Back to LanguageTool Homepage - Privacy - Imprint

Content of multiwords.txt file


#1

What should content of file “multiword.txt” be?

If a language has cases (7 in Serbian), must I list multiwords in all seven cases so that disambiguator can disambiguate them properly? Or there is a different approach?

Thanks for help


#2

Is anyone willing to help?


(jaumeortola) #3

If you want to use multiwords.txt, the answer is yes, you must write 7 lines, one for each case.

Alternatively, you can write a rule in disambiguation.xml. Depending on what do you want, you could get it using one or two rules.

Give us an example, and we can try to write here these rules.


#4

Thank you @jaumeortola for replying. Here is an example:

In Serbian language word „црвена“ is adjective and means “red”. Word „звезда“ is common noun and means “star”. However, together they form personal noun „Црвена Звезда“ (“Red Star”), a football club in Belgrade.

I want that „Црвена Звезда“ is properly tagged as personal noun in all seven cases of Serbian language.
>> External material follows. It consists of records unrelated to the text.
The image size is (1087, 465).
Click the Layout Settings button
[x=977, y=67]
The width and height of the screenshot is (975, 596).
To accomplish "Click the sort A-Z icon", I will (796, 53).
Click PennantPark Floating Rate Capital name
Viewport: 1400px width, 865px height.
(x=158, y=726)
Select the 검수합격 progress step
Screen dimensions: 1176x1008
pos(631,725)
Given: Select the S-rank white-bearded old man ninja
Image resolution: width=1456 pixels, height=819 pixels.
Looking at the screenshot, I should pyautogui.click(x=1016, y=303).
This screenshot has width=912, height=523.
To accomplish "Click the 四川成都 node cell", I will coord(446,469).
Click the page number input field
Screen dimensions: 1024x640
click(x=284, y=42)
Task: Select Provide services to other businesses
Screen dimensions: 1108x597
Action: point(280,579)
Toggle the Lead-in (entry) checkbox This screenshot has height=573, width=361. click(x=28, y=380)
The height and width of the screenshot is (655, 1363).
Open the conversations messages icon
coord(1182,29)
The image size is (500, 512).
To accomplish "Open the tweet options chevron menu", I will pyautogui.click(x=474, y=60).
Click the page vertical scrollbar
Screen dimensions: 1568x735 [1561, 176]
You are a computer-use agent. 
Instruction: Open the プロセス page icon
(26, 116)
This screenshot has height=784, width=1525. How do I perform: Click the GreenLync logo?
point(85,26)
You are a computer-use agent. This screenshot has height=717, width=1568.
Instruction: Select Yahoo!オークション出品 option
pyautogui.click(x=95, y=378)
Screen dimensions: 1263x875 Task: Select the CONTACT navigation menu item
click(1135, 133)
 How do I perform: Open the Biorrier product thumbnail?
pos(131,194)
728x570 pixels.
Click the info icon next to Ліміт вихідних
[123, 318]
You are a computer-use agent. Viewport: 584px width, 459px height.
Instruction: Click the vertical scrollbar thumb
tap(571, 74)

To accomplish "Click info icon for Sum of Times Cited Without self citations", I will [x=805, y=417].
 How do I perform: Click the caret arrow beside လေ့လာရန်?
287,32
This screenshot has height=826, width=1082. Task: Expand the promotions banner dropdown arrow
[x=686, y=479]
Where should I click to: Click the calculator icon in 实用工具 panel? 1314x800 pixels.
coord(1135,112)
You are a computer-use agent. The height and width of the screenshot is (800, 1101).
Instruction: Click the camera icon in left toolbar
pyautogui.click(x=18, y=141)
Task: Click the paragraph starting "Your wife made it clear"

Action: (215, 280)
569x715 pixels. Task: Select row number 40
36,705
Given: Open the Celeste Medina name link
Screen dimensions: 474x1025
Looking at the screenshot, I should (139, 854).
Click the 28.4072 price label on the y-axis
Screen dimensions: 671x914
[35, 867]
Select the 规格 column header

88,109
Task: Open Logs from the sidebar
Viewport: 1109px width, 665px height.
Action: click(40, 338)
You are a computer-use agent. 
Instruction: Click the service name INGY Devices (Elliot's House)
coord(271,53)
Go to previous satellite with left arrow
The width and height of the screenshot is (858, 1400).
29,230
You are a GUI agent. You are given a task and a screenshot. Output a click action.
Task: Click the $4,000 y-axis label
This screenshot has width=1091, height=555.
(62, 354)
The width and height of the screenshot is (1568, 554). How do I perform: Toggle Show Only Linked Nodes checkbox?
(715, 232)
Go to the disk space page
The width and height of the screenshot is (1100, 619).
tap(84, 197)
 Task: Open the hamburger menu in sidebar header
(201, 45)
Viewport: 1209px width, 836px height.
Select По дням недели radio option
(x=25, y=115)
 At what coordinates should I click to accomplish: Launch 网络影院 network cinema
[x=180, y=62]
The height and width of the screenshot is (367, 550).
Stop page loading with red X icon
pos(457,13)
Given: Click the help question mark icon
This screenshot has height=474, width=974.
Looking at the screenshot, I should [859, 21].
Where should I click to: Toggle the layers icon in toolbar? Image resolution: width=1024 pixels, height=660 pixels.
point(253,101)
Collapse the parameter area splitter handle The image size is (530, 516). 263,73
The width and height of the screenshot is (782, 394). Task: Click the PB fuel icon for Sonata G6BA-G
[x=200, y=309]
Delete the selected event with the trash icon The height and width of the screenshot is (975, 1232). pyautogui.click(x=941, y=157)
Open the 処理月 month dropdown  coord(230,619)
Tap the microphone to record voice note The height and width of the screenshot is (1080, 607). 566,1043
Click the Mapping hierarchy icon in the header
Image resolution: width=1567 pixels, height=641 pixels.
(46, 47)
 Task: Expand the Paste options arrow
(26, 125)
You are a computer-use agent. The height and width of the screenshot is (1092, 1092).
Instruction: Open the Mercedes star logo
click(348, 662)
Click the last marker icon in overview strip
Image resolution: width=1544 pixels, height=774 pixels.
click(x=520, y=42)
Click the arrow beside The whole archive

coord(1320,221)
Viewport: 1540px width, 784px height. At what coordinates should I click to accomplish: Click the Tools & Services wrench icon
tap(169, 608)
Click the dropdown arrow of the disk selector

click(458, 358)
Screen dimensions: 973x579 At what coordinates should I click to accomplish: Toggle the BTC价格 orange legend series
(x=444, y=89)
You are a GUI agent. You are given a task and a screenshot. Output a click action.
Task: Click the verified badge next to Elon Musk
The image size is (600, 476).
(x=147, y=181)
Hence my question: must I write in multiword.txt something like:

Црвена Звезда personal_noun_nominative_tag
Црвене Звезде personal_noun_genitive_tag

Црвеној Звезди personal_noun_locative_tag
?
Thanks again for help.


(jaumeortola) #5

Yes, this seems to be the best solution. Using disambiguation.xml wouldn’t be a good solution.

If you need to do this frequently with a lot of expressions, I would consider writing a specialized tagger method in Java.